# [TEXT UNDER STUDY]
Certainly this cannot be one of the wacky facts.  Didn’t the movie Jurassic Park definitively prove that dinosaurs and humans hung out?


Erasing W

The Nation of Change has republished the Robert Reich column Erasing W.

Republicans want to obliterate any trace of the administration that told America there were weapons of mass destruction in Iraq and led us into a devastating war; turned a $5 trillion projected budget surplus into a $6 trillion deficit; gave the largest tax cut in a generation to the richest Americans in history; handed out a mountain of corporate welfare to the oil and gas industry, pharmaceutical companies, and military contractors like Halliburton (uniquely benefiting the vice president); whose officials turned a blind eye to Wall Street shenanigans that led to the worst financial calamity since the Great Crash of 1929 and then persuaded Congress to bail out the Street with the largest taxpayer-funded giveaway of all time.

And when we try to remind people of recent history, the Republicans try the old saw, “Isn’t it time to stop blaming George Bush?”  Have we stopped blaming Herbert Hoover yet?   Perhaps when Republicans forget Jimmy Carter, we can forget George Bush.  Although the damage George Bush did far exceeds anything Jim Carter can be blamed for, so that might not be a fair trade.


Biden: McConnell decided to withhold all cooperation even before we took office

The Washington Post has the story Biden: McConnell decided to withhold all cooperation even before we took office.

Grunwald has Joe Biden on the record making a striking charge. Biden says that during the transition, a number of Republican Senators privately confided to him that Mitch McConnell had given them the directive that there was to be no cooperation with the new administration — because he had decided that “we can’t let you succeed.”

Here’s the relevant passage, from page 207:

Biden says that during the transition, he was warned not to expect any cooperation on many votes. “I spoke to seven different Republican Senators, who said, `Joe, I’m not going to be able to help you on anything,’ he recalls. His informants said McConnell had demanded unified resistance. “The way it was characterized to me was: `For the next two years, we can’t let you succeed in anything. That’s our ticket to coming back,’” Biden says.

The vice president says he hasn’t even told Obama who his sources were, but Bob Bennett of Utah and Arlen Specter of Pennsylvania both confirmed they had conversations with Biden along these lines.

Now is it clear enough that the lack of bipartisanship in Congress does not come equally from both parties?

Stored data

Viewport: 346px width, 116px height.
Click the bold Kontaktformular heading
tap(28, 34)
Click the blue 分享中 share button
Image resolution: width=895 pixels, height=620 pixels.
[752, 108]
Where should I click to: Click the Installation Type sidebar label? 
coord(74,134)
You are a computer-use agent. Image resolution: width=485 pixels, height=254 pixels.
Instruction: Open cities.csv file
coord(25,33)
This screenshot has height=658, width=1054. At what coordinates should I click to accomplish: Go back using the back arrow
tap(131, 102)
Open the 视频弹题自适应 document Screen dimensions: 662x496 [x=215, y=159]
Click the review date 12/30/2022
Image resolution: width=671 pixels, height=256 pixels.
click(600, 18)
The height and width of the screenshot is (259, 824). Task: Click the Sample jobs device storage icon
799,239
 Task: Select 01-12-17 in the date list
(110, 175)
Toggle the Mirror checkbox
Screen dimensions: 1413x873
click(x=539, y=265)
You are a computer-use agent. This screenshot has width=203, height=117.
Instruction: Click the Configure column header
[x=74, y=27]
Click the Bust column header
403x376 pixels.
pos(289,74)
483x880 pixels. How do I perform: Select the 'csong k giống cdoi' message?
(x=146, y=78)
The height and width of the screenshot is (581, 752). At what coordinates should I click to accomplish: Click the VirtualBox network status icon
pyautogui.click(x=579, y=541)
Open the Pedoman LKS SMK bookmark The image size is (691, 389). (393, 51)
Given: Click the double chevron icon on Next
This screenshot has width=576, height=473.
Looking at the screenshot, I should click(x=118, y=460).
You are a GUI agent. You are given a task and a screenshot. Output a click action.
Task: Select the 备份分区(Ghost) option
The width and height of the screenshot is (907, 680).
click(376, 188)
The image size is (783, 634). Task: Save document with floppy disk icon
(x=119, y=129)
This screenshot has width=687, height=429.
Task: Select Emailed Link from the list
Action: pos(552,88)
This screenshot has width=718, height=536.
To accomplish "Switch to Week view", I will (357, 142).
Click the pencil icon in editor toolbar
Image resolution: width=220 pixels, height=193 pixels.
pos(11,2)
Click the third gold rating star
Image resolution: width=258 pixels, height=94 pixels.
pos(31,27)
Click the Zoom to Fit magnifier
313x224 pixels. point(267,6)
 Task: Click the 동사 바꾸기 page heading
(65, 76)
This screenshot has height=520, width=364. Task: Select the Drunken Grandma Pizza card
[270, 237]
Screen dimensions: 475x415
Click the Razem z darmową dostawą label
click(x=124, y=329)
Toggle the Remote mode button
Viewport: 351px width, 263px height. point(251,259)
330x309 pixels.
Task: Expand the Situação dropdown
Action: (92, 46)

# [ACTIVITIES]
(1) Copy the passage from the blog excerpt, beginning at the words "And when we" and stopping after the words "a fair trade.".
(2) According to the blog excerpt, which two senators confirmed having conversations with Biden about McConnell's demand for unified resistance?
(3) Go on with the blog excerpt on Republican obstruction, picking up after its final sentence.
You won't need the stored data for any of this.

# [OUTPUTS IN ORDER]
(1)
And when we try to remind people of recent history, the Republicans try the old saw, “Isn’t it time to stop blaming George Bush?”  Have we stopped blaming Herbert Hoover yet?   Perhaps when Republicans forget Jimmy Carter, we can forget George Bush.  Although the damage George Bush did far exceeds anything Jim Carter can be blamed for, so that might not be a fair trade.

(2) Bob Bennett of Utah and Arlen Specter of Pennsylvania.

(3)
Do you suppose that when Scott Brown went to the Senate that Mitch McConnell didn’t tell him about the plan?  Yet, Scott Brown tries to make out that he is the neutral voice in the war between two extremes.  He actually stands in the middle between one extreme and moderation.  That still puts him way toward the extreme.

Does this make you even angrier at Obama for bending over backwards to get Republican cooperation when his administration was told in no uncertain terms that there would be no cooperation?


Romney names Paul Ryan his No. 2

boston.com has the story Romney names Paul Ryan his No. 2.


Republican presidential candidate Mitt Romney tapped Rep. Paul Ryan of Wisconsin as his vice presidential running mate on Saturday, turning to the architect of a conservative and intensely controversial long-term budget plan to remake Medicare and cut trillions in federal spending.

The Progressive Change Campaign Committee says “This is a major unforced error by Mitt Romney.”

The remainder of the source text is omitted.